Section 369 of the old Code provided as follows:
Save as otherwise provided by this Code or by any other law for the time being in force, or in the case of a High Court, by the Letters Patent or other instrument constituting such High Court, no court when it has signed its judgment, shall alter or review the same, except to correct a clerical error.
Thus under Section 362 of the new Code a judgment which has been signed can be altered or reviewed only for correcting a clerical or arithmetical error. No such error has been pointed out in present petition and, therefore, the judgment passed by Hon'ble S.K. Kaul, J. cannot be altered, reviewed or substituted. The same view was taken by V.N. Varma. J. in Badri Prasad Rastogi v. State of U.P. 1979 All LJ 59 we are in respectful agreement with the view taken by the learned Judge.
9. We may also point out that in the Full Bench case of Raj Narain (supra) it was observed in the majority judgment that Section 561 A, did not authorise this Court to rehear a case where the applicant or appellant was not heard due to some fault of his or his counsel. Thus the applicant cannot gel any assistance even from the majority judgment in Raj Narain's case (supra) which on this point has not been overruled by their Lordships of the Supreme Court. Thus the applicant in the case on hand will not be entitled to claim rehearing even if we were to hold that the applicant could invoke inherent jurisdiction of this Court reserved under Section 482 of the Cr. P.C.
10. Our attention was drawn to the judgment rendered by their Lordships of the Supreme Court in Criminal Appeal No. 425 of 1976 (Kunha v. State of Uttar Pradesh). In this case their Lordships of the Supreme Court set aside the judgment of this Court on the ground that the appeal had not been disposed of by this Court fairly and in accordance with law. In this case when the appeal was listed for hearing before a learned Single Judge of this Court, a slip was received from the appellant's counsel that the counsel was ill and that the hearing of the case be adjourned. This request for adjournment was rejected by the learned single Judge, who after perusal of the record decided the case on merits. The learned Judge found that the conviction recorded by the learned court below was justified. He, however, reduced the sentence from seven years' R. I. to five years' R. I. It was against this judgment and order of the learned Judge that Kunha preferred appeal before their Lordships of the Supreme Court.
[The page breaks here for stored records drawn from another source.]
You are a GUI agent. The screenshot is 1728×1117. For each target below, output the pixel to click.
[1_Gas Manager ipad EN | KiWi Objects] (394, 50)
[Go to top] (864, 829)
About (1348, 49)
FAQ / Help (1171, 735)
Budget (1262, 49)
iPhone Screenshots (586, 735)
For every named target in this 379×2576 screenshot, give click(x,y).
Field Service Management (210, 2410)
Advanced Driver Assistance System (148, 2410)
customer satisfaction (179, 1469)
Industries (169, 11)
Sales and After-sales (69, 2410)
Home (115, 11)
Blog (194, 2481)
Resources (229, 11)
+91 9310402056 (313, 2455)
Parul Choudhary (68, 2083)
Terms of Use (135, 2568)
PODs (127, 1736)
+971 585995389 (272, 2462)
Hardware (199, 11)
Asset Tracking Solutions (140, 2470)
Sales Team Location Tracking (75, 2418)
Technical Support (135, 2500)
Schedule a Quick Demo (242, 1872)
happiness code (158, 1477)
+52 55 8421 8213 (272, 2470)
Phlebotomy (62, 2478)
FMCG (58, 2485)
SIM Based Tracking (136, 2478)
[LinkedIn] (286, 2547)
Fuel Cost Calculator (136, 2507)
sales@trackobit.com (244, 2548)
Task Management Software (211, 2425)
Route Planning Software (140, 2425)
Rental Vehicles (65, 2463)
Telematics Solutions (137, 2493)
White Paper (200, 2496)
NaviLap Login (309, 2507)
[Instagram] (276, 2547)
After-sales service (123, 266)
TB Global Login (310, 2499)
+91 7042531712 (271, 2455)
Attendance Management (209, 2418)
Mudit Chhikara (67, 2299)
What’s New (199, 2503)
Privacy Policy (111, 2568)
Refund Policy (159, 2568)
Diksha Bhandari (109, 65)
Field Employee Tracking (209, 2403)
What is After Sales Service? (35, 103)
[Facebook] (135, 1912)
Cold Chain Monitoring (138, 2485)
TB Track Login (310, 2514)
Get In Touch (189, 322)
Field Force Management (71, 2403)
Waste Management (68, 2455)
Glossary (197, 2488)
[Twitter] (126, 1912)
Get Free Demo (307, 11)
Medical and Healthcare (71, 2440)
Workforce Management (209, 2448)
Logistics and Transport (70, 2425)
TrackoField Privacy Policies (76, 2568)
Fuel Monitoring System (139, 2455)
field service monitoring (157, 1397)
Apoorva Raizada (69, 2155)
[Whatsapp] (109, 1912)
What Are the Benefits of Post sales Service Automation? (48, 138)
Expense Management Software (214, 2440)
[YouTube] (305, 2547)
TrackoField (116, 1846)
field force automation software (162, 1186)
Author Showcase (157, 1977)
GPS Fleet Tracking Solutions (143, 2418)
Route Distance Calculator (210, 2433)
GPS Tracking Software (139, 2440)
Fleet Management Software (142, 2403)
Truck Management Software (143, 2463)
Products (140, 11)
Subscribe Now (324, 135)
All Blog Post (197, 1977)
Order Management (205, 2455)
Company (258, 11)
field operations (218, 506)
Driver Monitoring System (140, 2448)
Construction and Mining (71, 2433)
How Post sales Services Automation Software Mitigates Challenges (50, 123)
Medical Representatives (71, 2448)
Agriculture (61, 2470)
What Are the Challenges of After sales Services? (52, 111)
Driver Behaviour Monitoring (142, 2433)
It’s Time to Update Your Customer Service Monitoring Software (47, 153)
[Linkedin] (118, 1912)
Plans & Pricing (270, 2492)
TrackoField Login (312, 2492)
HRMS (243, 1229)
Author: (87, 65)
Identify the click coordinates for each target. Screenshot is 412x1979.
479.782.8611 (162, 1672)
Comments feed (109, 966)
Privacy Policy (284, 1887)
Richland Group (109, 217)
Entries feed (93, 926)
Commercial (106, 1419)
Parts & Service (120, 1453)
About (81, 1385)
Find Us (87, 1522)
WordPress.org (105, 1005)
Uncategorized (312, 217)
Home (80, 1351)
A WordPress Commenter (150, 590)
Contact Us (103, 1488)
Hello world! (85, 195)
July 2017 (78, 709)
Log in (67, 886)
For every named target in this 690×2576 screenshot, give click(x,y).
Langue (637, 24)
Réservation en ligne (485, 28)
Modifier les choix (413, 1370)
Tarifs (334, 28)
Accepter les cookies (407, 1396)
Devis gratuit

Before their Lordships of the Supreme Court it was urged on behalf of the appellant that according to the practice prevailing in this Court a case was adjourned when an illness slip was received from the counsel. Accepting that this practice prevailed in this Court, their Lordships were of the view that in the circumstances of the case it could not be said that the appellant had been given opportunity of hearing when the illness slip of his counsel was rejected. The basis of this judgment as is discernible from the terms thereof is that the judgment was non est inasmuch as it had been delivered without giving opportunity of hearing to the appellant or his counsel which according to the practice of this Court should have been given. This case is clearly distinguishable inasmuch as no prayer for adjournment was made on behalf of the appellant and in the circumstances of the case the judgment passed by Hon'ble S.K. Kaul, J. cannot be said to be nullity or non est.
11. In view of the above the application is rejected.